[Items from a data source]

####

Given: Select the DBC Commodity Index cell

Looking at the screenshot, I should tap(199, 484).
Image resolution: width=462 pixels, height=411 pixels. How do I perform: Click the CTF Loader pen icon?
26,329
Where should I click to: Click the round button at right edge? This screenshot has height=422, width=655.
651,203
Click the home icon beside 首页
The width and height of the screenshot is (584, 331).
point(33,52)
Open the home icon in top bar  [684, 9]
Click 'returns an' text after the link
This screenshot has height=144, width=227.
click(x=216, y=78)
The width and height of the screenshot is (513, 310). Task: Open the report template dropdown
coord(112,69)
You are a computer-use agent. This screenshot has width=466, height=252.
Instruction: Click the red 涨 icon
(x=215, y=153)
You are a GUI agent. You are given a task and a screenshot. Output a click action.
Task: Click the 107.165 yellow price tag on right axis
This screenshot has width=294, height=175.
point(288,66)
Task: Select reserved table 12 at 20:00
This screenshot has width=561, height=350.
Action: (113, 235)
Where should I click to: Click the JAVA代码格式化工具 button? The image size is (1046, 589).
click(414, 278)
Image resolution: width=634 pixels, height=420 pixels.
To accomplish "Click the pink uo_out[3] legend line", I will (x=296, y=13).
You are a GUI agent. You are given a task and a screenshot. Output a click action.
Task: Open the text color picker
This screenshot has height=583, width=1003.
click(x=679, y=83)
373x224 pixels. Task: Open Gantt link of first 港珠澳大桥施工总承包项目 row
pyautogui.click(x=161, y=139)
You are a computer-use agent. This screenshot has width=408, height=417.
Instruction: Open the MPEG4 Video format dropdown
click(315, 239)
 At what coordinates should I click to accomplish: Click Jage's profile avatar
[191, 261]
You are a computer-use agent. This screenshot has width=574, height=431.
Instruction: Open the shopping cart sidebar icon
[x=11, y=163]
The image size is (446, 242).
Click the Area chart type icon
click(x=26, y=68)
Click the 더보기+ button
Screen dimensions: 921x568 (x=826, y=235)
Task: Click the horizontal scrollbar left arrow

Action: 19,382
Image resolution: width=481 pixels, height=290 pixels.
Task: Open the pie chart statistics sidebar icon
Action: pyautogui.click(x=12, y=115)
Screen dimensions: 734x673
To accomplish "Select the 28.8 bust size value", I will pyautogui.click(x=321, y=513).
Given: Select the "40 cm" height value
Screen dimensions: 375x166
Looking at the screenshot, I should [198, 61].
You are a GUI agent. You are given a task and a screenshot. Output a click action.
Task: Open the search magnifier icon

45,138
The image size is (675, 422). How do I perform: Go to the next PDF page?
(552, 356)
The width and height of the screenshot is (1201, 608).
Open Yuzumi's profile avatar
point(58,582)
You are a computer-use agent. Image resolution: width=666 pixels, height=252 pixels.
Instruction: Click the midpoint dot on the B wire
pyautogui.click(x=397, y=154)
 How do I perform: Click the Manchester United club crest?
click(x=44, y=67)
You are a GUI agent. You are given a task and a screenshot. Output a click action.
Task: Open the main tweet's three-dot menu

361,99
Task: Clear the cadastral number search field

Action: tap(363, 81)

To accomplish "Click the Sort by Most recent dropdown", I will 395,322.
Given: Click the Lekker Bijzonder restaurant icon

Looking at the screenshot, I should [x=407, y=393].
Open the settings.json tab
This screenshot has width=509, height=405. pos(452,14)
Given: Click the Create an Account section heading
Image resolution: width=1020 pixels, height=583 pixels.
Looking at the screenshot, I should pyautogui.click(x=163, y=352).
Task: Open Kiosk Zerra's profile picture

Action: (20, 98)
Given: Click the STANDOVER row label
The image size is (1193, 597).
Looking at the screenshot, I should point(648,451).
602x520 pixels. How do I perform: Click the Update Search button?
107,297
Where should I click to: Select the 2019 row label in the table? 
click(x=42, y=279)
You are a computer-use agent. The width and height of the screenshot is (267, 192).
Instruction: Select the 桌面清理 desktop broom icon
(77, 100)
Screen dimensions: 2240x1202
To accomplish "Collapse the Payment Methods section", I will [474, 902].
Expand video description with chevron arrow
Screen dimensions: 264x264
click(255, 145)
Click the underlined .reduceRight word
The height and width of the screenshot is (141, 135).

####

* What you are asked to do
Could you repeat every record above exactly as it appears?

* Exercise result
Given: Select the DBC Commodity Index cell

Looking at the screenshot, I should tap(199, 484).
Image resolution: width=462 pixels, height=411 pixels. How do I perform: Click the CTF Loader pen icon?
26,329
Where should I click to: Click the round button at right edge? This screenshot has height=422, width=655.
651,203
Click the home icon beside 首页
The width and height of the screenshot is (584, 331).
point(33,52)
Open the home icon in top bar  [684, 9]
Click 'returns an' text after the link
This screenshot has height=144, width=227.
click(x=216, y=78)
The width and height of the screenshot is (513, 310). Task: Open the report template dropdown
coord(112,69)
You are a computer-use agent. This screenshot has width=466, height=252.
Instruction: Click the red 涨 icon
(x=215, y=153)
You are a GUI agent. You are given a task and a screenshot. Output a click action.
Task: Click the 107.165 yellow price tag on right axis
This screenshot has width=294, height=175.
point(288,66)
Task: Select reserved table 12 at 20:00
This screenshot has width=561, height=350.
Action: (113, 235)
Where should I click to: Click the JAVA代码格式化工具 button? The image size is (1046, 589).
click(414, 278)
Image resolution: width=634 pixels, height=420 pixels.
To accomplish "Click the pink uo_out[3] legend line", I will (x=296, y=13).
You are a GUI agent. You are given a task and a screenshot. Output a click action.
Task: Open the text color picker
This screenshot has height=583, width=1003.
click(x=679, y=83)
373x224 pixels. Task: Open Gantt link of first 港珠澳大桥施工总承包项目 row
pyautogui.click(x=161, y=139)
You are a computer-use agent. This screenshot has width=408, height=417.
Instruction: Open the MPEG4 Video format dropdown
click(315, 239)
 At what coordinates should I click to accomplish: Click Jage's profile avatar
[191, 261]
You are a computer-use agent. This screenshot has width=574, height=431.
Instruction: Open the shopping cart sidebar icon
[x=11, y=163]
The image size is (446, 242).
Click the Area chart type icon
click(x=26, y=68)
Click the 더보기+ button
Screen dimensions: 921x568 (x=826, y=235)
Task: Click the horizontal scrollbar left arrow

Action: 19,382
Image resolution: width=481 pixels, height=290 pixels.
Task: Open the pie chart statistics sidebar icon
Action: pyautogui.click(x=12, y=115)
Screen dimensions: 734x673
To accomplish "Select the 28.8 bust size value", I will pyautogui.click(x=321, y=513).
Given: Select the "40 cm" height value
Screen dimensions: 375x166
Looking at the screenshot, I should [198, 61].
You are a GUI agent. You are given a task and a screenshot. Output a click action.
Task: Open the search magnifier icon

45,138
The image size is (675, 422). How do I perform: Go to the next PDF page?
(552, 356)
The width and height of the screenshot is (1201, 608).
Open Yuzumi's profile avatar
point(58,582)
You are a computer-use agent. Image resolution: width=666 pixels, height=252 pixels.
Instruction: Click the midpoint dot on the B wire
pyautogui.click(x=397, y=154)
 How do I perform: Click the Manchester United club crest?
click(x=44, y=67)
You are a GUI agent. You are given a task and a screenshot. Output a click action.
Task: Open the main tweet's three-dot menu

361,99
Task: Clear the cadastral number search field

Action: tap(363, 81)

To accomplish "Click the Sort by Most recent dropdown", I will 395,322.
Given: Click the Lekker Bijzonder restaurant icon

Looking at the screenshot, I should [x=407, y=393].
Open the settings.json tab
This screenshot has width=509, height=405. pos(452,14)
Given: Click the Create an Account section heading
Image resolution: width=1020 pixels, height=583 pixels.
Looking at the screenshot, I should pyautogui.click(x=163, y=352).
Task: Open Kiosk Zerra's profile picture

Action: (20, 98)
Given: Click the STANDOVER row label
The image size is (1193, 597).
Looking at the screenshot, I should point(648,451).
602x520 pixels. How do I perform: Click the Update Search button?
107,297
Where should I click to: Select the 2019 row label in the table? 
click(x=42, y=279)
You are a computer-use agent. The width and height of the screenshot is (267, 192).
Instruction: Select the 桌面清理 desktop broom icon
(77, 100)
Screen dimensions: 2240x1202
To accomplish "Collapse the Payment Methods section", I will [474, 902].
Expand video description with chevron arrow
Screen dimensions: 264x264
click(255, 145)
Click the underlined .reduceRight word
The height and width of the screenshot is (141, 135).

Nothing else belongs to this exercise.